Les États-Unis font un pas très attendu vers la France pour régler la brouille diplomatique de cet été
Après des semaines de brouille diplomatique, Aurélien Lechevallier, nouvel ambassadeur de France à Washington, devrait pouvoir prendre ses fonctions.
Par Sarah Coulet avec AFP
Les excuses ont été entendues. Aurélien Lechevallier, nouvel ambassadeur de France à Washington, va pouvoir prendre ses fonctions après avoir obtenu, ce mardi 15 septembre, son agrément des autorités américaines, a affirmé un responsable du département d’État, mettant fin à plusieurs semaines de blocage.

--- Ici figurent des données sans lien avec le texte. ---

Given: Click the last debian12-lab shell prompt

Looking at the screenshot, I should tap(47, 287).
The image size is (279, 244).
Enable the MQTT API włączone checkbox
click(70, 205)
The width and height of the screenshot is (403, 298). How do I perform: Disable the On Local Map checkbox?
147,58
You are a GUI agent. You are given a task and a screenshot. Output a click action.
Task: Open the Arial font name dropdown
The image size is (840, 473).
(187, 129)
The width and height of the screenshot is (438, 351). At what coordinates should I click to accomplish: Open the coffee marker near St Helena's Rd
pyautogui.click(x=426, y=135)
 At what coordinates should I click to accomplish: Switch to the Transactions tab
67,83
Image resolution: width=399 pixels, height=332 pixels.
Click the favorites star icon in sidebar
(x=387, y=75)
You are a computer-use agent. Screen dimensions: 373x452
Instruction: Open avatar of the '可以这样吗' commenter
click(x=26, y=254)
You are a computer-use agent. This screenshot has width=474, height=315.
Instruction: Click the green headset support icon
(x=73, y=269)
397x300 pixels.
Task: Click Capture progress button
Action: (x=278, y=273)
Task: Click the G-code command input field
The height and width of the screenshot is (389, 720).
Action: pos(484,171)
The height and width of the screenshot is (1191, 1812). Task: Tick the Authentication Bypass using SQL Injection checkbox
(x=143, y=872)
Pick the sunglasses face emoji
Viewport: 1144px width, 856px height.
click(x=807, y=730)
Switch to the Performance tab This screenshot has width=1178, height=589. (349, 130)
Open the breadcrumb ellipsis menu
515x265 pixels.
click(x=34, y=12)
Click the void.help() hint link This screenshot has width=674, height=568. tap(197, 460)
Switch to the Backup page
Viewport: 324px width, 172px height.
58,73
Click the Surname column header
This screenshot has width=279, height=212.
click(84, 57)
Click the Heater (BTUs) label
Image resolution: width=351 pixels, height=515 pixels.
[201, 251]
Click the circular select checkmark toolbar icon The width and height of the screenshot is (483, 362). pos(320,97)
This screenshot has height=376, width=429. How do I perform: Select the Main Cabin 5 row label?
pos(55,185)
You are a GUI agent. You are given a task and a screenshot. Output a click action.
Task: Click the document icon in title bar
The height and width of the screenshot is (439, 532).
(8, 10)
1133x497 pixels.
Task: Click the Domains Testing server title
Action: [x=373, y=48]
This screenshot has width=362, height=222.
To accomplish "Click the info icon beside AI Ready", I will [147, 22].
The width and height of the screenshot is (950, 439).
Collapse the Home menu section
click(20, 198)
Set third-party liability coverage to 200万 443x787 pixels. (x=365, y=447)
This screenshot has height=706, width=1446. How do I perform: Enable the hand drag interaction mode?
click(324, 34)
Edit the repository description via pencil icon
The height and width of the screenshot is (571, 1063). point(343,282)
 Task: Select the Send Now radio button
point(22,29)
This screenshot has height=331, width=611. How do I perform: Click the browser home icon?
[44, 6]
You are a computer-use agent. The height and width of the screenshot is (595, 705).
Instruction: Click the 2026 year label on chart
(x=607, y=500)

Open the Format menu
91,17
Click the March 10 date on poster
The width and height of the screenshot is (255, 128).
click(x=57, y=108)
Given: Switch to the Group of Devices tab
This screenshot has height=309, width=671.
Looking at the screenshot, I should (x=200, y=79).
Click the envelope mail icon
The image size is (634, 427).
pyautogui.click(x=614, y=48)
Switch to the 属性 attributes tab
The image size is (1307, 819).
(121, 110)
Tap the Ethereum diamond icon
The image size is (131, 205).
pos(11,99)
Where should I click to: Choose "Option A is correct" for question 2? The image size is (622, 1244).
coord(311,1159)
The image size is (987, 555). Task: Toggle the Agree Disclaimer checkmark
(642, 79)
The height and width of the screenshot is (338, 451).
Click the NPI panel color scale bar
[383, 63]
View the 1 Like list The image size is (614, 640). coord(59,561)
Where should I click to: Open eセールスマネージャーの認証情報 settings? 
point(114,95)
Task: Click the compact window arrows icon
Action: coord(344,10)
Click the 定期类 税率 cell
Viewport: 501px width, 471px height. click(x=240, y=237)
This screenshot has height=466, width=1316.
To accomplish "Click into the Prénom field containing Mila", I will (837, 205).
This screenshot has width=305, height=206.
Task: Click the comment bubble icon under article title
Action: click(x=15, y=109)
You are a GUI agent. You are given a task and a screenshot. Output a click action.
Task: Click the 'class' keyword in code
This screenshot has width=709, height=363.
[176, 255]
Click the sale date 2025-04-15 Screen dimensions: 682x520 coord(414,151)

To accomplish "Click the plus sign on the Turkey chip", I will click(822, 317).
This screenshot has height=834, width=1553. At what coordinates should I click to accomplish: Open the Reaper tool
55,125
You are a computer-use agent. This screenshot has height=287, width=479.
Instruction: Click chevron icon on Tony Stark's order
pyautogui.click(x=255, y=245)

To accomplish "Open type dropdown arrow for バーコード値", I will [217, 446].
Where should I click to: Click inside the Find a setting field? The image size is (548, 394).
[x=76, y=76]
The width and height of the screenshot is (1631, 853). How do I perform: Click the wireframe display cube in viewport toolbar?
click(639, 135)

La prise de poste du diplomate aux États-Unis était entravée depuis fin juillet en raison d’une brouille diplomatique entre les deux pays. Son arrivée à Washington est désormais attendue dans les prochaines semaines. En attendant, l’intérim est assurée par Laurent Bili, l’ambassadeur sur le départ à Washington.
Le différend avait commencé le 24 juillet lorsque la mission de la France auprès des Nations Unies à Genève a posté un message sur X affirmant que « les États-Unis étaient autrefois un modèle en matière de droits humains. Ce n’est plus le cas ».
Trois jours plus tard, le 27 juillet, Washington avait rapidement quitté une réunion du Conseil de sécurité de l’ONU pour dénoncer les commentaires « hypocrites » de la France, puis bloqué la procédure d’agrément d’Aurélien Lechevallier, actuel chef de cabinet du ministre français des Affaires étrangères Jean-Noël Barrot.
La réponse des États-Unis et le mea culpa de la France
« Un membre de ce Conseil joue l’indignation morale et prétend donner des leçons à tout le monde sur tous les sujets, [...] ou des questions non liées à la paix et la sécurité, comme les droits humains. C’est pour cela que nous sommes sortis lors de l’intervention de la France », avait justifié Dan Negrea, ambassadeur américain adjoint.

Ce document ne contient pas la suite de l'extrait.